IRBs: Open to education?
Graham says the research network encourages local physicians to educate their IRBs about the specifics of practice-based research. She recommends that IRBs be open to this education.
"There's definitely different types of research with different types of challenges, and they need to be open to working with the needs of different types of groups," she says.
For example, Graham notes that physicians and their staff, at their individual practices, often are required by their IRBs to go through hours of human subjects protection training, much of which is irrelevant to the studies they do.
The AAFP IRB requires completion of only four CITI modules, which have been geared specifically toward practice-based research.
"They are not principal investigators, they are not co-investigators — they're just the local staff," she says. "The AAFP IRB understood that, so they set up a special section just for them."
She says many investigators who report to local IRBs now are trying to convince those boards to accept a similar training program.
Graham says she also would encourage IRBs to be willing to work with groups such as the AAFP NRN and its IRB. She says she's optimistic that more IRBs will be open to this type of arrangement, particularly considering OHRP's recent interest in alternate models of IRB review.

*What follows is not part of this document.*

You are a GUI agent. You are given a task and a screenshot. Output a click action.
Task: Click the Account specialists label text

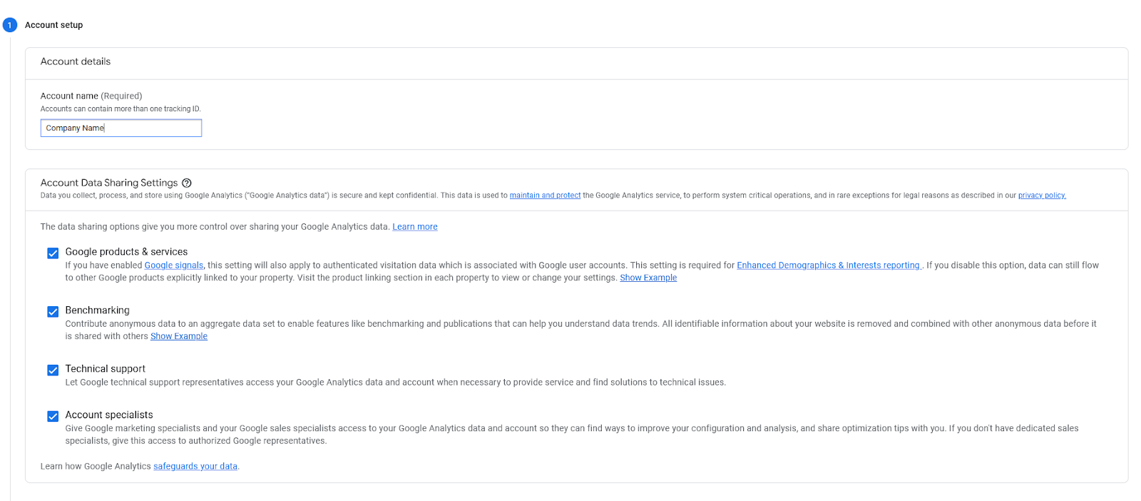(x=109, y=415)
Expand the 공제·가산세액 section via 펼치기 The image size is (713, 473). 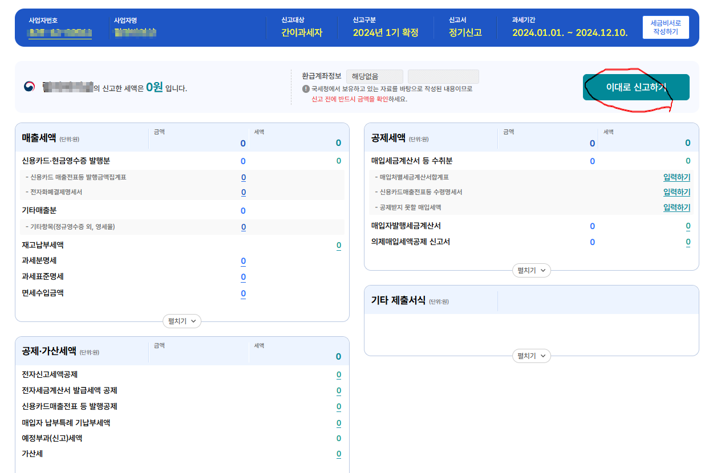[181, 472]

"They've had a couple of conferences now on alternate models of review, so it does seem that different places are investigating different options," she says. "I would hope so."
She says the AAFP and its IRB plan to bring together stakeholders in the research process to discuss various possibilities for streamlining review of multisite practice-based research.
Those options could include IRBs allowing review by another institution's IRB or by a centralized IRB such as the AAFP IRB. Sites also could form a consortium and elect one IRB to serve as the reviewing body.
"A goal down the road would certainly be to have a kind of centralized process that local IRBs would accept," she says.